What makes the Atlanta creative community special?
I’ve been in Atlanta since 1991 when I started my time at Turner Broadcasting. The creative community is on fire! It is really exciting, very cool. For example, there’s Atlanta Celebrates Photography, which is a month long festival every October. There’s all these cool workshops, exhibitions, photography galleries, photography projects during that month. There’s also the Atlanta Photojournalism Festival in November. APA is active here and hosts many events. There’s ATL Photo Night which hosts talks once a month featuring local photographers and anybody can come along. Everything is happening here! There are amazing photographers and events, and a lot of entertainment photography surrounding the huge Georgia film industry.
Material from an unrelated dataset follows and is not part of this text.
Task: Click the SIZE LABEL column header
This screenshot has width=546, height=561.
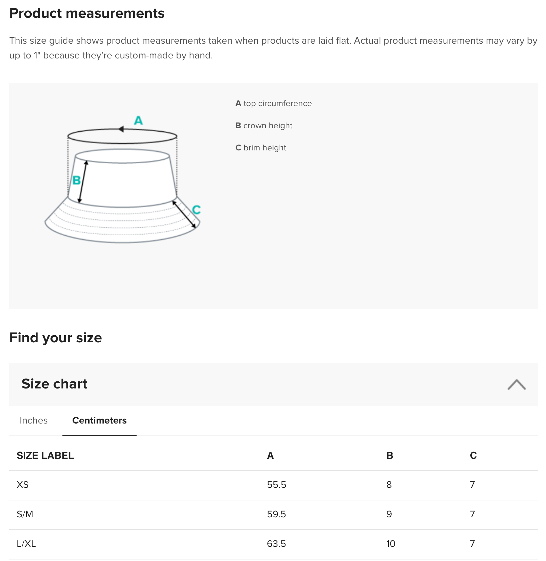Action: click(45, 456)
It is a wildly exciting place to be.
What is it like being a woman in the industry?
The one time it really mattered to me was when I was promoted at Turner. By the time I left I was a Senior VP and I had never envisioned that happening to me. When it did, I realized how important it was to have a woman seated at the table and have my voice heard. It’s important to me to see women given opportunities. Women have almost always been more on the editorial side and I think it has taken a long time for that to change. Women are telling more stories. They’re more empowered to make great work. There’s still a long way to go and I have so much respect for those out there bringing more diversity to photography and pushing through the boundaries.
You are a member of the SfA Advisory Board. Why did you accept the position and what are your hopes for the board?
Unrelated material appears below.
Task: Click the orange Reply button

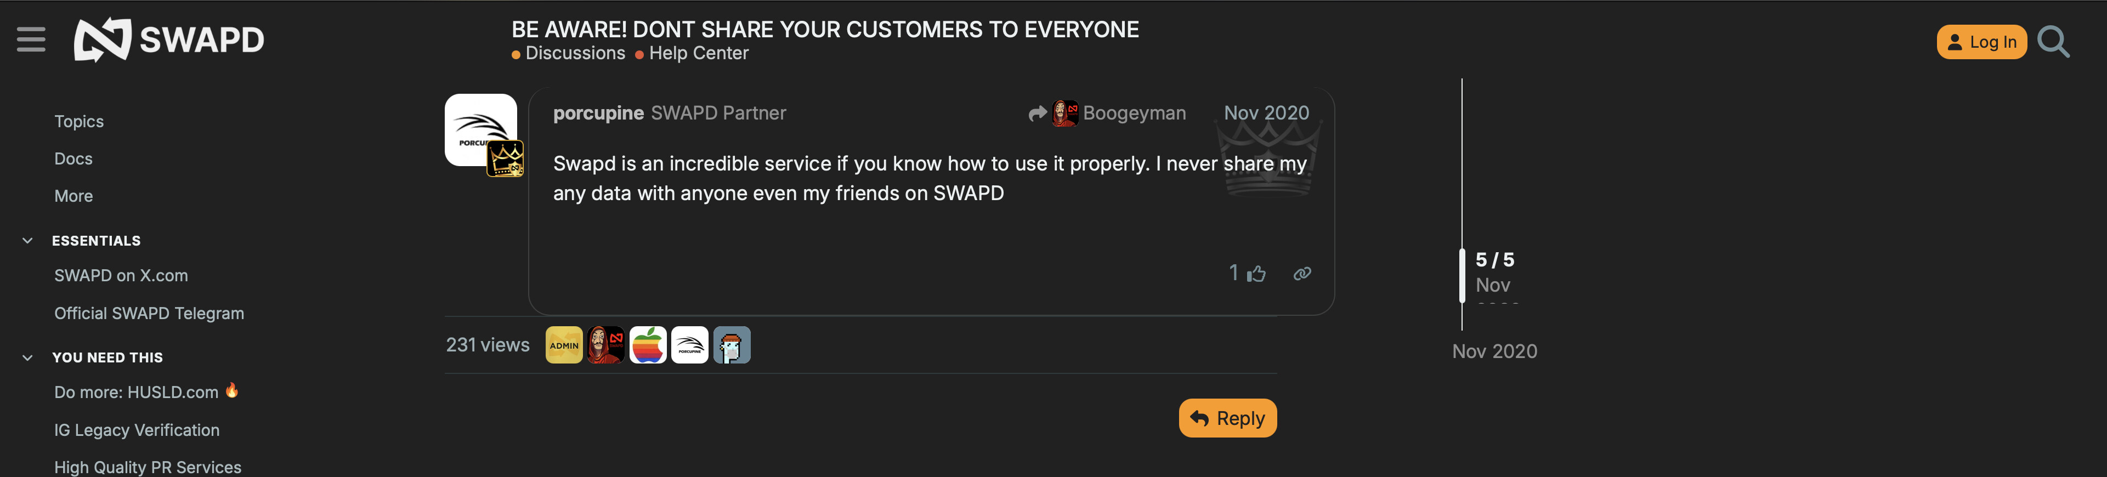Action: (1227, 418)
An honor! First, I know and have worked with the people involved including fellow Advisory Board members Marcel Saba and Carol Leflufy and also Allyson Torrisi. I knew that these were people who would make an experienced board that could really help and contribute to making Space for Arts work.
The first time they showed Space for Arts to me, it seemed so natural, like how did we not think of this before? This is amazing and will be so helpful. I am looking forward to seeing it spread and really reach out to other cities. I think that will be huge. Anything that makes a producer’s life easier and helps them find the right place for whatever project is a big win.
To have access to studios in any city is amazing. You don’t know what you don’t know, and maybe keep going to the same old place and you’ll miss the opportunity to find something fantastic and different because you wouldn’t have even known what was out there. Space for Arts changes that. It covers the affordable to the high end. They have studios outside of NYC and LA, a list which is growing, and that is tremendous. How many times do producers need to find a location for a shoot in the middle of the country? Space for Arts is a huge benefit to producers and photographers alike.
Studios are places with so many creative possibilities. There’s the power and the place to make something amazing. It’s like watching a performance, watching a studio mold to fit the shoot, and I love that feeling. Making the studio booking process easier to get to results faster is a great advantage.
A huge thank you to Barbara Griffin for taking the time to share her experiences with us!